With An ROE Of 2.69%, Has Strides Pharma Science Limited’s (NSE:STAR) Management Done Well?

I am writing today to help inform people who are new to the stock market and want to start learning about core concepts of fundamental analysis on practical examples from today’s market.

Strides Pharma Science Limited’s (NSE:STAR) most recent return on equity was a substandard 2.69% relative to its industry performance of 10.89% over the past year. Though STAR’s recent performance is underwhelming, it is useful to understand what ROE is made up of and how it should be interpreted. Knowing these components can change your views on STAR’s below-average returns. Metrics such as financial leverage can impact the level of ROE which in turn can affect the sustainability of STAR’s returns. Let me show you what I mean by this.

Check out our latest analysis for Strides Pharma Science

Breaking down ROE — the mother of all ratios

Return on Equity (ROE) weighs Strides Pharma Science’s profit against the level of its shareholders’ equity. It essentially shows how much the company can generate in earnings given the amount of equity it has raised. While a higher ROE is preferred in most cases, there are several other factors we should consider before drawing any conclusions.

Return on Equity = Net Profit ÷ Shareholders Equity

Returns are usually compared to costs to measure the efficiency of capital. Strides Pharma Science’s cost of equity is 13.55%. Given a discrepancy of -10.86% between return and cost, this indicated that Strides Pharma Science may be paying more for its capital than what it’s generating in return. ROE can be split up into three useful ratios: net profit margin, asset turnover, and financial leverage. This is called the Dupont Formula:

Dupont Formula

ROE = profit margin × asset turnover × financial leverage

ROE = (annual net profit ÷ sales) × (sales ÷ assets) × (assets ÷ shareholders’ equity)

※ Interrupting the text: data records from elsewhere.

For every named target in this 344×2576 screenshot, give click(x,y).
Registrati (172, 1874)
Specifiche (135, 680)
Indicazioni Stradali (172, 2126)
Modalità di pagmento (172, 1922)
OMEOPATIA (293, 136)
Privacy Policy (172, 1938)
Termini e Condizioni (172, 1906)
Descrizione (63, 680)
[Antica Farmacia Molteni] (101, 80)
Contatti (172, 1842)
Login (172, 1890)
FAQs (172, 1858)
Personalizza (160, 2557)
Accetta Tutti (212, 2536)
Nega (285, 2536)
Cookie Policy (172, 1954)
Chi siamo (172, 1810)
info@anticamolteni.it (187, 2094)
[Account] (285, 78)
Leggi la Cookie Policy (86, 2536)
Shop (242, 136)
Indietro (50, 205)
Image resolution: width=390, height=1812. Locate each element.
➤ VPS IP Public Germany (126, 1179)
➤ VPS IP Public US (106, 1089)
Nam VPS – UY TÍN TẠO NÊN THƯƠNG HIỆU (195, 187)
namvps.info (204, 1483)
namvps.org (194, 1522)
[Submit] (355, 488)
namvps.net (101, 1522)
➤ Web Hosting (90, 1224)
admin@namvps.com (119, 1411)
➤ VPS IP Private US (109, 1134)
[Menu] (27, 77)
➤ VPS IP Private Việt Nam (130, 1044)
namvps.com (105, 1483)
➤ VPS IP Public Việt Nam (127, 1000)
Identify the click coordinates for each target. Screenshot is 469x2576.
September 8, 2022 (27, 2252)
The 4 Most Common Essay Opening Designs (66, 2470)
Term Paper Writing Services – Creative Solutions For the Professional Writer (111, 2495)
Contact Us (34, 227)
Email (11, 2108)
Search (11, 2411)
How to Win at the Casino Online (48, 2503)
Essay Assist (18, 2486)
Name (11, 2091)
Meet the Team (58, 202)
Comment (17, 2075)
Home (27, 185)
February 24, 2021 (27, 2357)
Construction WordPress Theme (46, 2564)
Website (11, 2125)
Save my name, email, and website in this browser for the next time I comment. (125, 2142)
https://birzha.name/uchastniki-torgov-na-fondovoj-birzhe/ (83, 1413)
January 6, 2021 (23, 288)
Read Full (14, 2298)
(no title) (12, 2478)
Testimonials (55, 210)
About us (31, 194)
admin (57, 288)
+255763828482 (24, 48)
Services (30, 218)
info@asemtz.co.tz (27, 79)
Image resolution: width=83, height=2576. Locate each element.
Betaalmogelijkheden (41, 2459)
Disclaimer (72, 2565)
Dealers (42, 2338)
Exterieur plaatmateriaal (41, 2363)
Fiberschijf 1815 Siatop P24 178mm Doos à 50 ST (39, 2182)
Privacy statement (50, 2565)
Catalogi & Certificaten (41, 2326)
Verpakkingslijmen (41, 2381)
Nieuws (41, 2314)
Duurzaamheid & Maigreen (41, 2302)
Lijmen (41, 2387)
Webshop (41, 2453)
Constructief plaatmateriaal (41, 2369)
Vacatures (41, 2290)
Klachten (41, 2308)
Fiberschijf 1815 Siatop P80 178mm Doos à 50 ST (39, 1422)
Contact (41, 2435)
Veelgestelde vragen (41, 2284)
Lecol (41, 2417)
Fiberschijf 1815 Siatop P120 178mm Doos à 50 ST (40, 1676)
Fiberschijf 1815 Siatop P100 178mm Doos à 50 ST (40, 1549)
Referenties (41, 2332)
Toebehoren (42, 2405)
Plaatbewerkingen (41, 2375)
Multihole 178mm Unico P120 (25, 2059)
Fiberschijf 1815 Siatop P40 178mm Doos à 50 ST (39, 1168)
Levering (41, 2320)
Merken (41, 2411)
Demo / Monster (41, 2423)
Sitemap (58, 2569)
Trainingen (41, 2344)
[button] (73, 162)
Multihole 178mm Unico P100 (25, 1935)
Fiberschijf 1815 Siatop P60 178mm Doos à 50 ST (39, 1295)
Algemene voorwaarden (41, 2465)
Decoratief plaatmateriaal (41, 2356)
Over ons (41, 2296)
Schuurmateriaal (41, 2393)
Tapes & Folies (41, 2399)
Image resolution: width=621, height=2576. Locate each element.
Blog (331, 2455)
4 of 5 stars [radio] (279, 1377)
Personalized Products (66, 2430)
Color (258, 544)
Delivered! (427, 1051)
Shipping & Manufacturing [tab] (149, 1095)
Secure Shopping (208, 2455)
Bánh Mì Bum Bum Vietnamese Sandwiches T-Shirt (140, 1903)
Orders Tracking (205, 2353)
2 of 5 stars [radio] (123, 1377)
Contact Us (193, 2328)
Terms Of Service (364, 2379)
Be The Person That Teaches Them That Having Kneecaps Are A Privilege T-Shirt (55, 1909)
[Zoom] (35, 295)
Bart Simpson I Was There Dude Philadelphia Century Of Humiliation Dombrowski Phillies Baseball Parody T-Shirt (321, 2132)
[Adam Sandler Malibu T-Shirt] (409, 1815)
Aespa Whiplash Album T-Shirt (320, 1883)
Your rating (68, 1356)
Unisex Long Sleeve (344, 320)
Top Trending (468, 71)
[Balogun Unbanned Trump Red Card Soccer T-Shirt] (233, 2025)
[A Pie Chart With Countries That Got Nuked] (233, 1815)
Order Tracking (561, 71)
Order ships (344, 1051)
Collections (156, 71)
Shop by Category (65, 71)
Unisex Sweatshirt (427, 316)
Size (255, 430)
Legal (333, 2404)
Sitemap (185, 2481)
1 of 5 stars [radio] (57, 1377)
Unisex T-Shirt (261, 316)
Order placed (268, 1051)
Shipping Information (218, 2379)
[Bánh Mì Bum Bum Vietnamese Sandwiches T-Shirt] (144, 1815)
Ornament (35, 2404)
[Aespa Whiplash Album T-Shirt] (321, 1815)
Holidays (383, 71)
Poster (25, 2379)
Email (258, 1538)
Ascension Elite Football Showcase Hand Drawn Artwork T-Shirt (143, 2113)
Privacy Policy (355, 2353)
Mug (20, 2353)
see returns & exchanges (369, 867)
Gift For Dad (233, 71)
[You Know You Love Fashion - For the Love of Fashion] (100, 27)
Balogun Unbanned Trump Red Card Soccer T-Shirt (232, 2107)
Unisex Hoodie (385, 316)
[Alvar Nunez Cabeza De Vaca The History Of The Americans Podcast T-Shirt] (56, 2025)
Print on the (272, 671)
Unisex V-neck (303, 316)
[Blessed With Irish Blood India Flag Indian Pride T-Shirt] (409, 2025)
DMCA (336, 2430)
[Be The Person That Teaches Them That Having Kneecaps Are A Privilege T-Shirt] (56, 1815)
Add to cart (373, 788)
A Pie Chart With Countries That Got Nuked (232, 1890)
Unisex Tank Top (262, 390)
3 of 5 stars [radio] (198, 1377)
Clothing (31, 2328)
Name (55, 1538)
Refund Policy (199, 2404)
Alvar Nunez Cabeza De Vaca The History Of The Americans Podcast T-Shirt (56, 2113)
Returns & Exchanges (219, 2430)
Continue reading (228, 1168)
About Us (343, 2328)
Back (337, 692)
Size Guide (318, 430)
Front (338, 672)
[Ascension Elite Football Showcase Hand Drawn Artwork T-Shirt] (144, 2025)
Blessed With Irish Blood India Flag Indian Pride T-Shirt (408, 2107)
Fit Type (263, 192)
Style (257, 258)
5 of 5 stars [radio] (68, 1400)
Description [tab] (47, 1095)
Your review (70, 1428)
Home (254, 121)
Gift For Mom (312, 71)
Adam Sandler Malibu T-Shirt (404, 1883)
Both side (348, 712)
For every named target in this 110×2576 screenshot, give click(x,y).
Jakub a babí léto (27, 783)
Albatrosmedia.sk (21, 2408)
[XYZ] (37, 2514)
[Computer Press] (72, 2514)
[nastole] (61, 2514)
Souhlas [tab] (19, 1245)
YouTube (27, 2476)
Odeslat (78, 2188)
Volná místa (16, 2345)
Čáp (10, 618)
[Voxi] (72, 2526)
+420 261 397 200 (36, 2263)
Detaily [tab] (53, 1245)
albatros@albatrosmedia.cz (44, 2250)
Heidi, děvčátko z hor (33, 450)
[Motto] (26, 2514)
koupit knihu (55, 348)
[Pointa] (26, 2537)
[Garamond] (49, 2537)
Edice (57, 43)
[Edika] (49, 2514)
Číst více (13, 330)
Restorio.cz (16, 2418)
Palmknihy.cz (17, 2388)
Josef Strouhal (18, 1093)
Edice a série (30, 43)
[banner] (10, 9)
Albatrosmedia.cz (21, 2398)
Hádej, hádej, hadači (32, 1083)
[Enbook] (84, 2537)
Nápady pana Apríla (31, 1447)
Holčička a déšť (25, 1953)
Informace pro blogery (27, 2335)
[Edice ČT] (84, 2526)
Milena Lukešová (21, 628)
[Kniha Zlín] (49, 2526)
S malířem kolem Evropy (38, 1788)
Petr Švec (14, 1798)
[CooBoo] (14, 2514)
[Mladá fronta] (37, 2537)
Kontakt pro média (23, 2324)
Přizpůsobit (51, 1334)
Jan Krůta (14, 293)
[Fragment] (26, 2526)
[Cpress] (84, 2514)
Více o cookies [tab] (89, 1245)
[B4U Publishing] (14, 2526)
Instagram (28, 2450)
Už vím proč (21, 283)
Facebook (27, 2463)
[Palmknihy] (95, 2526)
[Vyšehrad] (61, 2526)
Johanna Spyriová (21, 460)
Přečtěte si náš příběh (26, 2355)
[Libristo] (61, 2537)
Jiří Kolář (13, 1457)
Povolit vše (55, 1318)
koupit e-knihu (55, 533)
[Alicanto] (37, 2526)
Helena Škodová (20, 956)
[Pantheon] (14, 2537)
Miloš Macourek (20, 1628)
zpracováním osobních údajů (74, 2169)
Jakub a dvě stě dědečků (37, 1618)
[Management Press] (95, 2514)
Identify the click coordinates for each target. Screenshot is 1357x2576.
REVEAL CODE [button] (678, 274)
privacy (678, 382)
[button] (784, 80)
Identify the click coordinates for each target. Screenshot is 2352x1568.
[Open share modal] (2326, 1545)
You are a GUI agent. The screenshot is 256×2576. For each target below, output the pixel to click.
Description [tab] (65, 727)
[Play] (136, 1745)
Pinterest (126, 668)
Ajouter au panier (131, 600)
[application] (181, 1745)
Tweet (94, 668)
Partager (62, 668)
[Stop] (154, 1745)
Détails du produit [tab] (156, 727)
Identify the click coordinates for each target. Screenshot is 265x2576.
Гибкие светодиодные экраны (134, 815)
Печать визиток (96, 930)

ROE = annual net profit ÷ shareholders’ equity

NSEI:STAR Last Perf August 9th 18
NSEI:STAR Last Perf August 9th 18

The first component is profit margin, which measures how much of sales is retained after the company pays for all its expenses. Asset turnover shows how much revenue Strides Pharma Science can generate with its current asset base. Finally, financial leverage will be our main focus today. It shows how much of assets are funded by equity and can show how sustainable the company’s capital structure is. Since ROE can be inflated by excessive debt, we need to examine Strides Pharma Science’s debt-to-equity level. Currently the debt-to-equity ratio stands at a balanced 97.91%, which means its ROE is driven by its ability to grow its profit without a significant debt burden.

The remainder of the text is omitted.